Salsa Music’s New York City Connection
When most people think of salsa music, their brains conjure images of Caribbean islands like Cuba and Puerto Rico. This is understandable, because the genre is very popular in the region and many important salsa musicians trace their roots to the islands. However, most historians of music would tell you that salsa music actually originated someplace else—in New York City!
A true melting pot of a town, New York has attracted all sorts of immigrants since its founding. In the early 20th century, a new wave of immigrants from Latin America began to arrive. They came from Caribbean territories such as Cuba, Puerto Rico, and the Dominican Republic as well as from Central and South America. Some of these immigrants were musicians and as they fused the sounds and styles from each of their home countries new genres were born—including the first salsa music.
Salsa emerged around the 1960s primarily as a mix between a Cuban style called “son” and North American styles such as jazz. The word salsa means “sauce” in the Spanish language and the name is appropriate because salsa brought a new taste (and plenty of heat!) to the New York music scene. A whole host of clubs including The Conga, The Park Place, and The Park Plaza began holding Latin music shows throughout Spanish Harlem. Later on, the Palladium Ballroom at 53rd and Broadway became the first downtown location to hold regular Latin music performances, helping to introduce salsa style to a more diverse audience.
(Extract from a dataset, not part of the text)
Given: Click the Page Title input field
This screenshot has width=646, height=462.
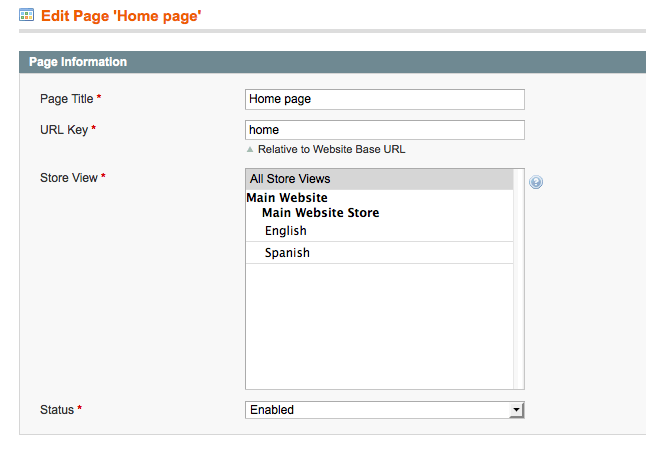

After this, the rest is history. The islands of the Caribbean fell in love with salsa and began to craft their own takes on the genre, resulting in the very popular Cuban and Puerto Rican salsa that we hear today. You can also find salsa clubs and dance classes all throughout the United States. As salsa continues to evolve into the future, it is important to remember the genre’s past—especially its humble beginnings in New York City!.